Simon Fish (died 1531) was a 16th-century Protestant reformer and English propagandist. Fish is best known for helping to spread William Tyndale's New Testament and for authoring the vehemently anti-clerical pamphlet Supplication for the Beggars (also spelled A Supplycacion for the Beggars) which was condemned as heretical by the Roman Catholic Church on 24 May 1530. His pamphlet can be seen as a precursor to the English Reformation and, more broadly, the Protestant Reformation. Fish was eventually arrested in London on charges of heresy, but was stricken with bubonic plague and died before he could stand trial. His widow subsequently married the vocal reformer James Bainham, and then became a widow twice-over in April 1532, when Bainham was burnt at the stake as a heretic.

It was during his second exile in Antwerp that Fish authored his incendiary pamphlet Supplication for the Beggars' (the "Supplication")'. The sixteen-page pamphlet accused the Roman Catholic Church of everything from avarice to murder to treason. The printer of the subversive pamphlet was most likely Johannes Grapheus of Antwerp, but for obvious reasons this remains unconfirmed. From Antwerp the Supplication was smuggled into England, penetrating the country's borders despite its prohibition. It bore a dedication to the sovereign King Henry VIII. John Foxe dates the arrival of Fish's Supplication as 2 February 1529.

Fish's pamphlet cries out to the king on behalf of the poor and accuses the Roman Catholic Church and Her clergy as daily increasing their miseries.

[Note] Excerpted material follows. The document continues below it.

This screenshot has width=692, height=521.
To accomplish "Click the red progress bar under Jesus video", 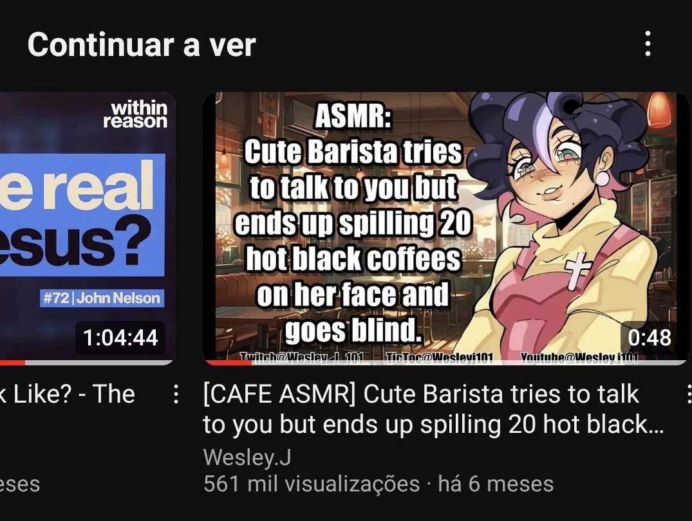I will pyautogui.click(x=12, y=363).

“Most lamentably compleyneth theyre wofull mysery vnto youre highnes youre poore daily bedemen the wretched hidous monstres (on whome scarcely for horror any yie dare loke) the foule vnhappy sort of lepres, and other sore people, needy, impotent, blinde, lame, and sike that live onely by almesse, howe that theyre nombre is daily so sore encreased that all the almesse of all the weldisposed people of this youre realme is not half ynough for to susteine theim, but that for verey contreint they die for hunger."